Abortion shouldn’t be illegal. It should not be legislated any more than appendectomy or orthodontia. If you don’t understand why, you should really watch Civia Tamarkin’s documentary, Birthright: A War Story.
If you do already understand why, you won’t be missing much if you skip it. It’s not particularly artfully made. (Visually, it was almost irrelevant; I could have simply listened to it with my eyes closed and gotten the same information.) It’s … diffuse, skipping from historical footage to personal anecdote in a way that feels almost cursory, or like it’s trying to cram half a century’s worth of national debate into a couple of hours. It would probably have been stronger if it focused more keenly on the women who provided their personal stories and explained why and how abortion legislation had damaged them. (Though it was interesting to learn, or to remember, some of the historical points—I’d forgotten that George HW Bush was allowed to join the Reagan ticket as Vice President only if he swore to keep it under his hat that he was pro-choice.)

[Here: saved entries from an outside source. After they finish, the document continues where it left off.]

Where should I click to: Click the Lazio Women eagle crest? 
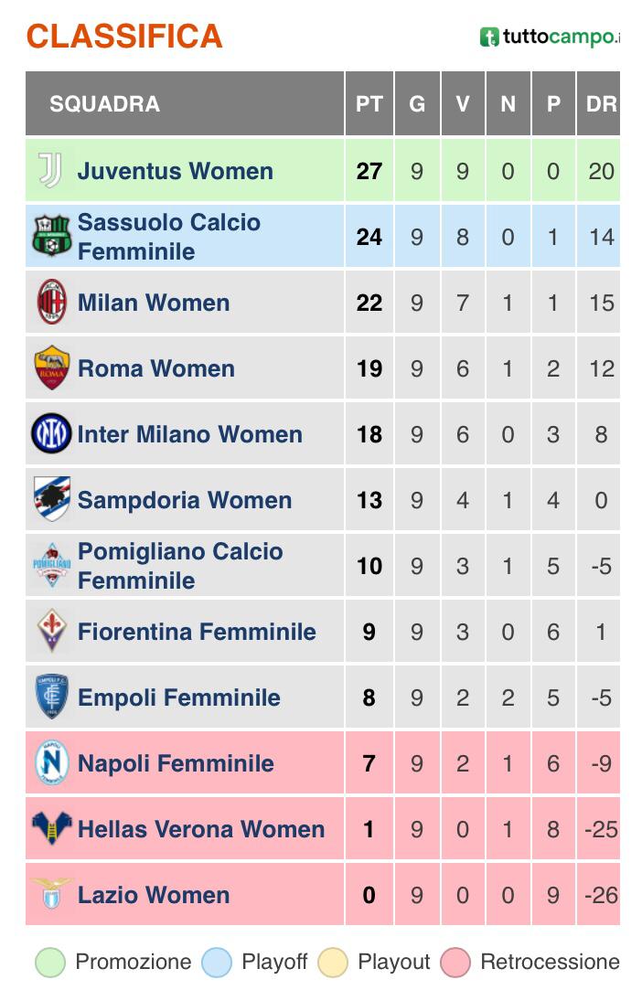[51, 893]
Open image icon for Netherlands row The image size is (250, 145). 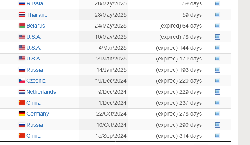(x=217, y=92)
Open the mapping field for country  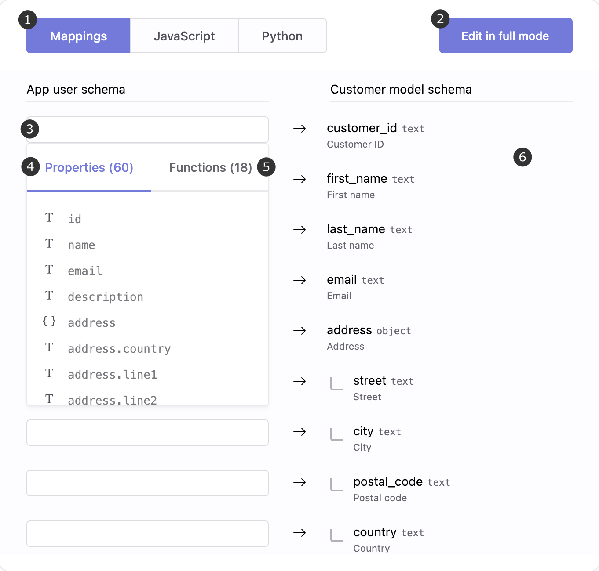(x=147, y=534)
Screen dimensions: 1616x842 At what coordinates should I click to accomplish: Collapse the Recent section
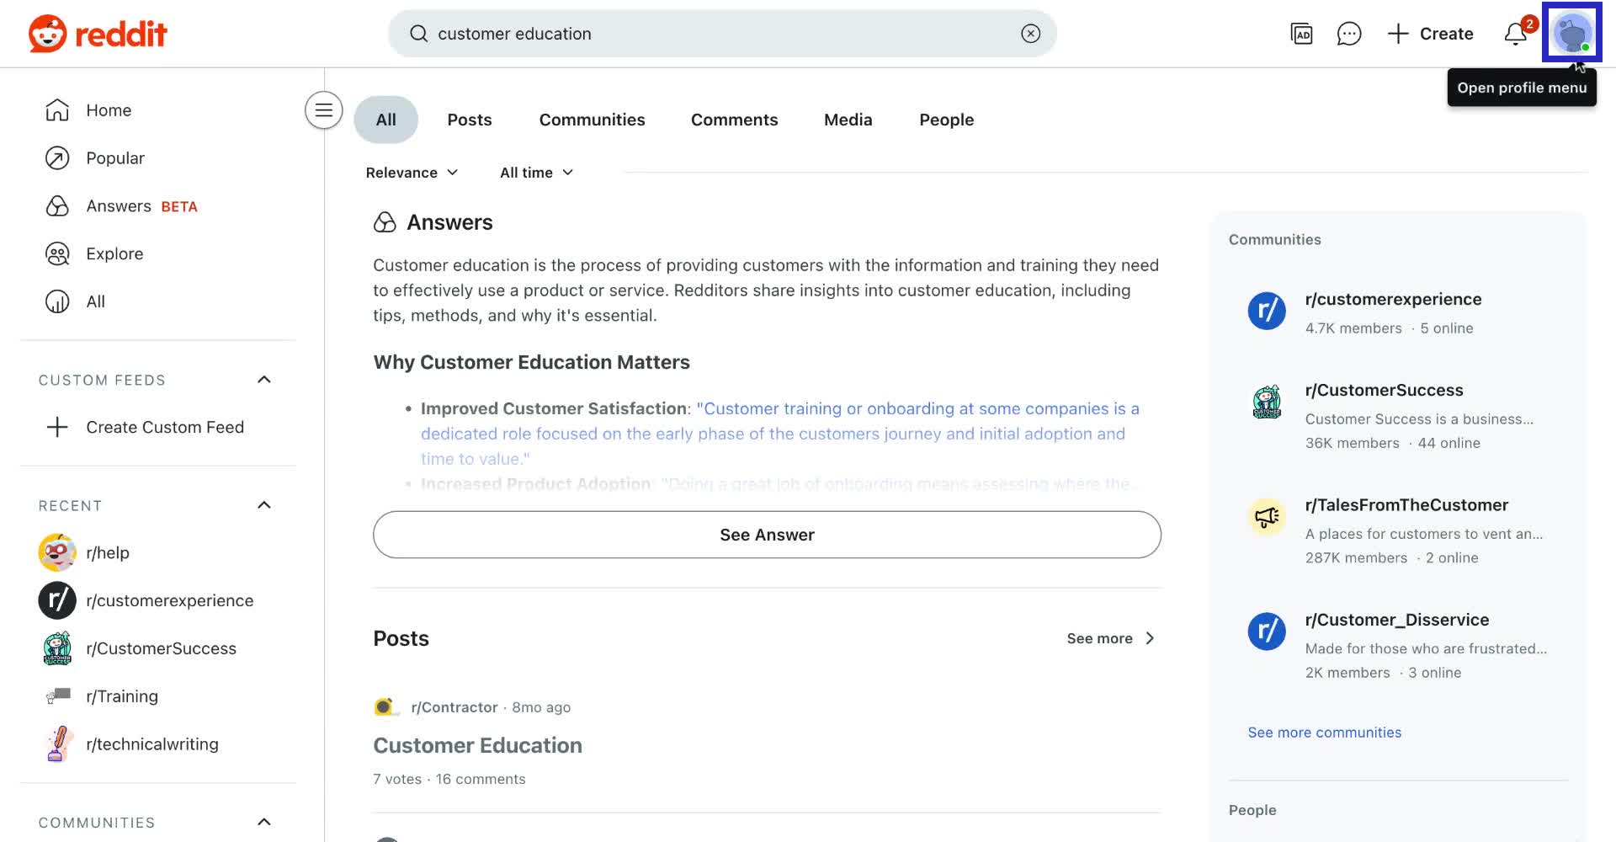point(263,505)
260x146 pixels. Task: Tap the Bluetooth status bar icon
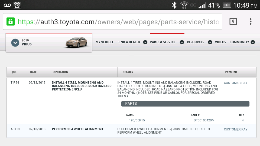[174, 5]
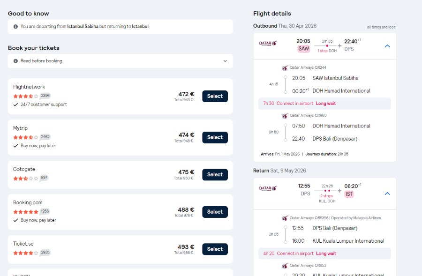Screen dimensions: 422x276
Task: Click the info icon beside departure airport notice
Action: [15, 27]
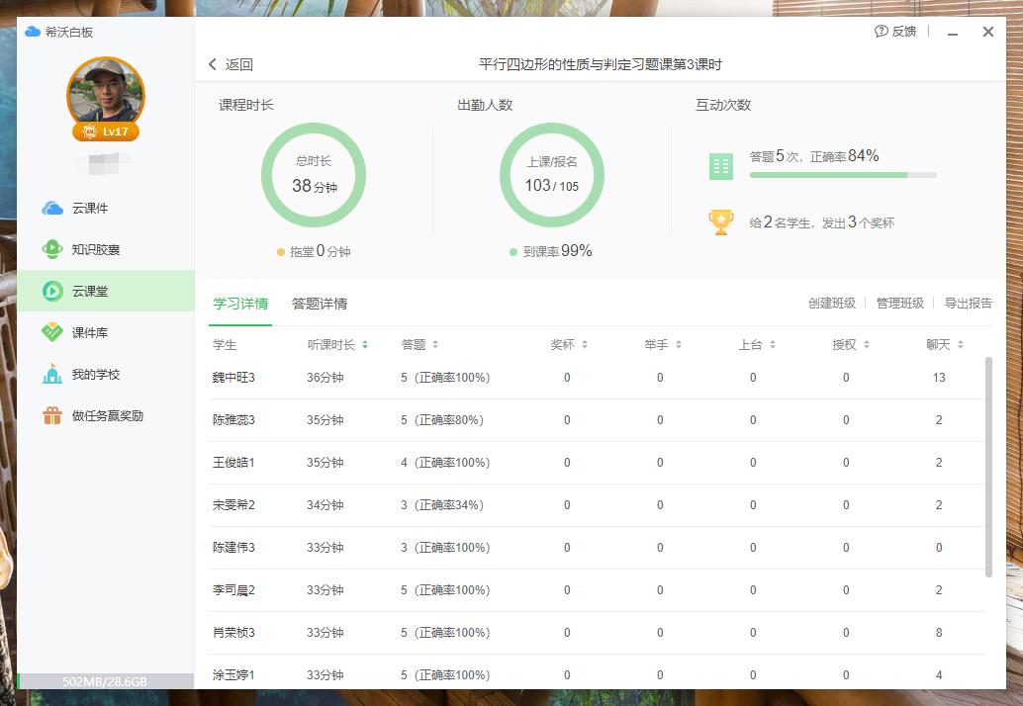This screenshot has width=1023, height=706.
Task: Click the green answer statistics calculator icon
Action: (x=721, y=165)
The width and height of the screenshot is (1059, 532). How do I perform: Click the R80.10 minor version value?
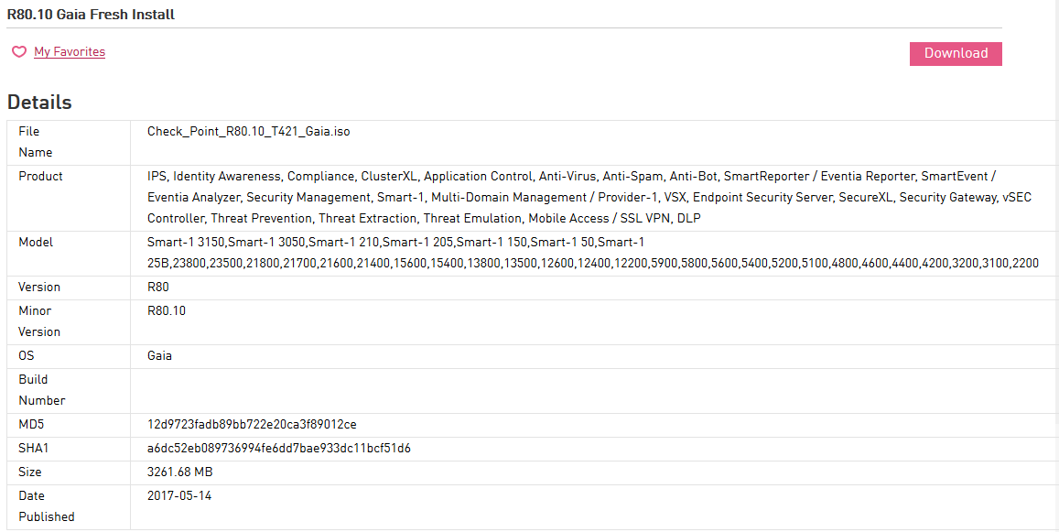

What this documentary does very well is to refocus attention from what many people probably believe is the entirety, or at least the main component, of the “debate” over abortion legality: the rather philosophical one over the “personhood” of a fetus and at what point we transit from being a clump of cells to a person with legal rights. What Birthright clarifies deftly and chillingly is that the “personhood” conversation is the tip of a really terrifying iceberg. I happen to live in a relatively sane urban center where, as much as we’re all impacted by pandemic dysfunction in health care, we tend to have options, even if they’re not always great. But situations that are mostly theoretical for women in major cities are very, very real for the rest of us. Criminalizing abortion leads to a loss of the medical knowledge of how to perform one safely, which can lead to maternal death. But that’s just the beginning. The subjects interviewed for this film include a woman who was put in jail for child endangerment because her bloodwork showed a false positive for benzodiazipenes (her infant was healthy); a woman who almost hemorrhaged to death when a doctor sent her home twice while she was having a miscarriage (also known as “spontaneous abortion”); and an epileptic woman who’d lost her first child (miscarriage) and believed it was due to her seizure meds so when she got pregnant again, she turned to cannabis to control seizures. The baby was healthy, but she lived in a state that had not legalized cannabis for medical purposes, so she was separated from her child and carted off to jail. Basically, there are real, and profound, and devastating effects on women that have nothing to do with elective abortion and everything to do with … well, our right to life, actually. Ironically, any card-carrying conservative should be staunchly against criminalizing abortion because of the amount of control it confers on our government to interfere in the private lives of human adults.